Record quarter from Palfinger
Loader crane and aerial lift manufacturer Palfinger has reported a strong second quarter and half year, bouncing back stronger than pre-Covid levels.
Total revenues for the six months to the end of June were €884.1 million, close to the company’s half year record of €893 million set in 2019. Growth was across the board, both geographically and by sector, although construction and timber industries are still the predominant markets. The marine business has booked several major orders to supply turbine cranes for British and French offshore wind farms, while in the USA its truck mounted forklift range is beginning to gain traction with one order for 150 units. Pre-tax profit for the period almost tripled to €87.5 and was close to 20 percent up on the same period in 2019.
Looking at the second quarter, revenues improved almost 42 percent to €478.2 million a new quarterly record, beating 2019 levels by more than five percent. Pre-tax profits were also significantly higher at €49.04 million compared to just €4.2 million last year and 35 percent higher than 2019 levels. Net debt was reduced to €386.1 million from €494.3 million a year ago and over €500 million two years ago.

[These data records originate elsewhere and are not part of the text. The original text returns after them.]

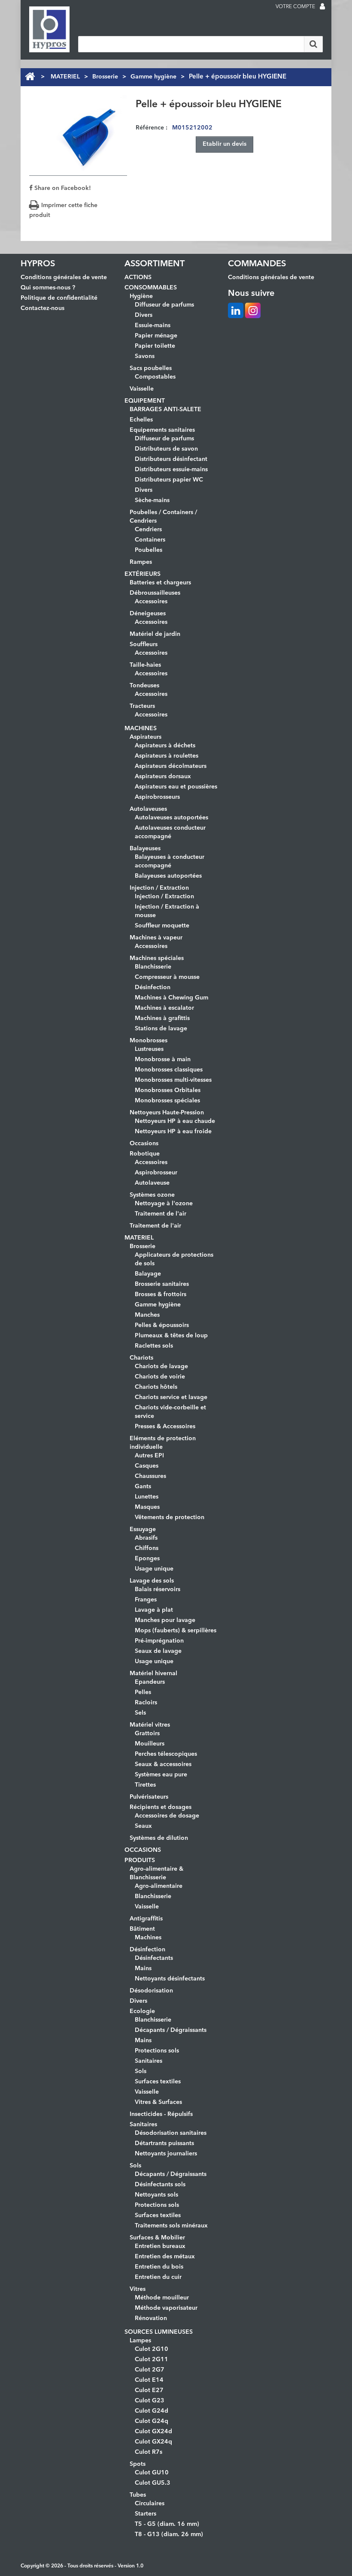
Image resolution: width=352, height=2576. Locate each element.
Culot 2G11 (151, 2359)
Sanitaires (148, 2061)
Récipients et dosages (160, 1807)
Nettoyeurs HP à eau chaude (175, 1121)
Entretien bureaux (160, 2246)
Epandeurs (150, 1682)
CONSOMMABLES (150, 288)
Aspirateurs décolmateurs (170, 766)
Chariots (141, 1358)
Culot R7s (148, 2452)
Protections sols (157, 2051)
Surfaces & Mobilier (157, 2238)
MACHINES (140, 728)
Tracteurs (142, 706)
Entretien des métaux (165, 2257)
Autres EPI (149, 1456)
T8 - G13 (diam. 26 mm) (169, 2534)
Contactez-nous (42, 308)
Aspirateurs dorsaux (163, 776)
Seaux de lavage (158, 1651)
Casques (146, 1466)
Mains (143, 1968)
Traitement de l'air (160, 1214)
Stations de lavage (161, 1029)
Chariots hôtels (156, 1387)
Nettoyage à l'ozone (164, 1204)
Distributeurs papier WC (169, 480)
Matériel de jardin (155, 634)
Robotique (145, 1154)
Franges (146, 1600)
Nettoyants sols (156, 2195)
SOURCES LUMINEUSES (158, 2332)
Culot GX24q (153, 2442)
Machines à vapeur (156, 938)
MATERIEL (65, 77)
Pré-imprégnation (159, 1641)
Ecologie (142, 2011)
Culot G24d (151, 2411)
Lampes (140, 2341)
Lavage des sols (152, 1581)
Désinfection (152, 987)
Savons (145, 356)
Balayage (148, 1274)
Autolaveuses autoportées (171, 818)
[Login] (322, 7)
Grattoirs (147, 1733)
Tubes (138, 2495)
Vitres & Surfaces (158, 2102)
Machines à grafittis (162, 1018)
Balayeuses (145, 849)
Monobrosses (148, 1041)
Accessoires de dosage (167, 1816)
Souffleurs (144, 644)
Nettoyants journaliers (166, 2154)
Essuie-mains (152, 325)
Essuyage (143, 1529)
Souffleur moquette (162, 926)
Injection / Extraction (159, 888)
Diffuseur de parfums (164, 305)
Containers (150, 540)
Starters (145, 2514)
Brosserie (105, 77)
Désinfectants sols (160, 2185)
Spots (138, 2464)
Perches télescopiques (166, 1754)
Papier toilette (155, 346)
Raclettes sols (154, 1346)
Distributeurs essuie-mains (171, 469)
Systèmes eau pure (161, 1775)
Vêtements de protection (169, 1517)
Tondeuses (144, 686)
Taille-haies (145, 665)
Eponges (147, 1559)
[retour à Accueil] (30, 77)
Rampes (141, 562)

Chief executive Andreas Klauser said: “The worldwide economic upswing following pandemic year 2020 had a significantly positive impact on the revenue and results of Palfinger in the first half. Revenue in the first six months rose by 21.1 percent and despite the cyberattack in January, EBIT increased by 137.8 percent to €92.1 million. The results of both the second quarter and first half represent new records in the history of Palfinger. The cyberattack caused a two week interruption to operations, the consequences of which were compensated for to a large extent over the past few months. Faced with rising raw material prices, we have adjusted our market prices. Demand for our products nevertheless remains high. To counter global material bottlenecks, multiple sourcing, proactive warehousing and strategic partnerships with long-term supply contracts are proving to be the best instruments.”
This a first rate set of numbers from Palfinger and possibly one of the first companies to not only bounce back strongly from 2020, but to also outstrip 2019. Given that in 2019 business was slowing towards the end of the year, it looks certain that Palfinger will post a record year in 2021. It has also substantially improved profitability that was becoming a little patchy before the pandemic hit, and with a falling debt burden in spite of substantial increases in capital investment the future looks bright for Palfinger.